Aku bercerita kepada istriku. Dulu, aku memiliki kekasih yang baik hati. Ia selalu menemaniku di saat aku sedih, juga di saat gembira. Ia adalah orang yang menyelamatkanku di saat aku sedang terombang ambing di lautan. Ia adalah satu dari sedikit orang yang mau mendengarkan keluh kesahku. Setiap hari ia menampung air mataku.
Istriku menyimak ceritaku. Matanya terpejam. Badannya direbahkan di atas pundakku. Satu tangannya diletakkan di atas dadaku. Sejenak, ia menghela napas. Lalu ia memintaku untuk melanjutkan ceritanya.
Dalam perjalanan hidupku, aku memang tidak pernah menemui jalan seterjal itu. Aku belum pernah berjumpa dengan gelombang pasang sedahsyat itu. Aku belum pernah menjumpai gelap seperti yang aku lihat saat itu.
Aku belum pernah merasa hidupku sesunyi itu. Orang-orang tidak mempedulikanku. Mereka menyapaku sebentar, lalu pergi. Ada yang mengajakku ke warung kopi, kami bercerita sebentar, lalu kami pulang kembali. Tak ada sesuatu yang bisa aku harapkan kecuali diriku sendiri.

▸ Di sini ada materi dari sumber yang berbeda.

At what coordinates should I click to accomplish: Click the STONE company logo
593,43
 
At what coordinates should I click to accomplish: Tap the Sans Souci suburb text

Tiba-tiba seorang wanita mengetuk pintu rumahku. Ia menyapaku dengan ramah. Ia tahu betul aku sedang gundah. Aku risau dengan masa depanku. Aku kehilangan satu tumpuanku dalam hidup.
Meskipun aku tahu, semua bagian dari skenarioNya. Semua sudah diatur olehNya. Namun, tetap saja aku tak kuat menahan beban itu. Kukatakan kepadanya, "Aku sedih. Aku kehilangan orang yang mengajarkan tentang hidup. Aku kehilangan harapan, bahkan saat ini aku sulit melangkahkan kakiku."
"Tidak," jawabnya. "Jalanmu masih panjang, meski berliku. Kau harus mampu menghadapinya. Aku menemanimu di sini. Jadi, tak ada lagi yang perlu kau khawatirkan sekarang."
Sejak saat itu, aku senang berada di sisinya. Aku gembira. Kini ada orang yang mau mendengarkan petikan gitarku. Ada orang yang mau mendengarkan suaraku yang cempreng itu.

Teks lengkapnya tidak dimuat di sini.